:: Records shown
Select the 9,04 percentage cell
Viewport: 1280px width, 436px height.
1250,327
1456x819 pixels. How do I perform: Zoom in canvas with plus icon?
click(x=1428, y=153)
::::
* **What to work on**
Rescale the data above by rewriting every line in full, with each coordinate in the answers multiplied by 2.05 and rounded to the nearest whole number, halves rounding up. All other numbers stay unchanged.

* **Result below**
Select the 9,04 percentage cell
Viewport: 1280px width, 436px height.
2563,670
1456x819 pixels. How do I perform: Zoom in canvas with plus icon?
click(x=2927, y=314)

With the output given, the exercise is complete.